把下面的 代码拷入记事本中然后另存为1.reg文件
Windows Registry Editor Version 5.00

[HKEY_LOCAL_MACHINE\SOFTWARE\Microsoft\Windows\CurrentVersion\Explorer\Advanced\Folder\Hidden\SHOWALL]
"RegPath"="Software\\Microsoft\\Windows\\CurrentVersion\\Explorer\\Advanced"
"Text"="@shell32.dll,-30500"
"Type"="radio"
"CheckedValue"=dword:00000001
"ValueName"="Hidden"
"DefaultValue"=dword:00000002
"HKeyRoot"=dword:80000001
"HelpID"="shell.hlp#51105"

双击1.reg把这个注册表项导入
这一部分在哪里做，是不是Windows Registry Editor Version 5.00是个软件？
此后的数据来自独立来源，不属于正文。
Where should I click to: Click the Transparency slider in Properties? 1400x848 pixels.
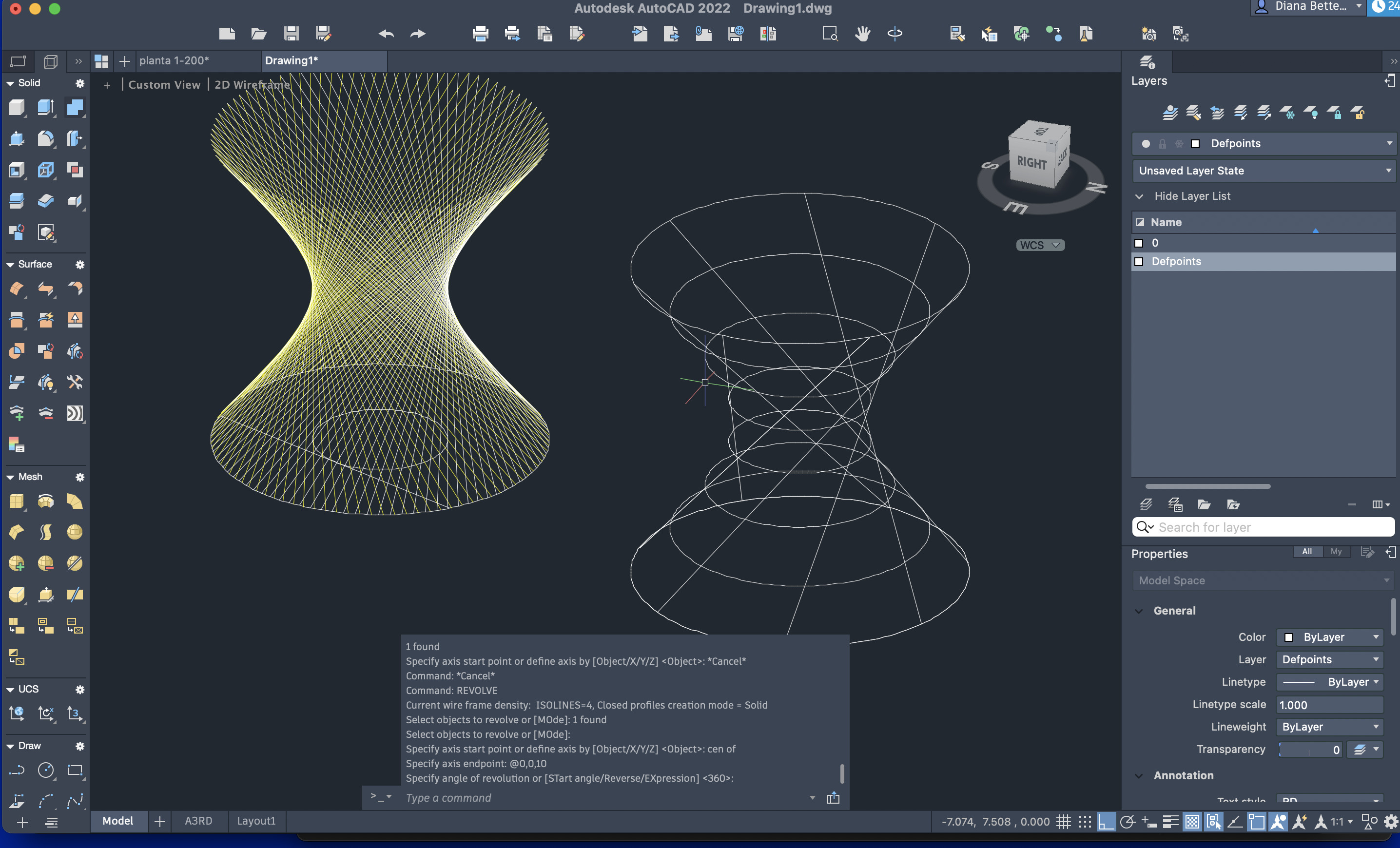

到哪下？
前面的做完了，那些都删了

stren里面提示Uihost被修改为非正常值，怀疑有病毒，要怎么处理呢？

最近这个鸟木马太多了，搞得无数的电脑，开机出现桌面背景图，桌面的图标什么都没有了，任务进程里差不多都有这个“wsttrs.exe”
<load><C:\WINDOWS\uninstall\rundl132.exe> []
winform []
upxdnd.exe> []
<mppds><C:\WINDOWS\RUNDLL32.exe> [N/A]
CSRSS.exe> []
8Sy.exe> []
9Sy.exe> []
twunk32.exe> []建议大家，打开“任务管理器“结束你看到的如同上的进程名任务，差不多都能进入桌面，但是比电脑反应一般很慢，因为病毒把你的CPU/内存资源都占用了；接下来呢，你最好是把你的“桌面上的/我的文档”的资料全部放到如D：E：盘里去，保证你的数据安全，接着呢，到：http://www.360safe.com里下载个“360安全卫士”查杀恶意代码木马，可以说都能够杀掉，很好用的，用它查杀完后再重启电脑，点击里的“修复”把你的爱机里的漏洞全补上，这些鸟木马可以绕过现在各种正版杀毒软件，瑞星等也不例外，搞好后再把你的正版杀毒软件更新到最新，在之后呢，可能用有新的木马进程会在右下角冒出来，“360安全卫士”会提示“允许”还是“拒绝”，建义大家点拒绝，要不然木马又会在开机启动，控制你的电脑，不得安宁；360安全卫士，是个很好用的工具，向大家推荐，还有就是“瑞星卡卡助手”，也是很好用的上网助手，大家可以把两个小小助手，同时安装，因为它们各有自已的长处，不信们试了就知道了；本人长期从事电脑的维护工作，在近期也深受此等病毒的毒害，搞得我没皮气，每天要处理类似的电脑病毒有好多好多台，年前吗当然是熊猫啰，我操，现在呢就是这些木马，真累，这期间总结出个经验：“正版杀毒软件不是万能的”，还是要靠大家日常的维护，多借助现目前你能见到的小小工具，处理你能处理的问题，相信在不久时间里你也变成了行家，还有就是“木马”比“常规病毒”更吓人、更害人！！！－－－我的理解是：”木马“就好比一条高速公路，让具有各种各样功能的病毒在你的电脑上放肆，盗取你各种信息或是为广告商服务，获取点击率，获得利益！！！一点见解，高手些，我如果说得不对的地方请指教！！！！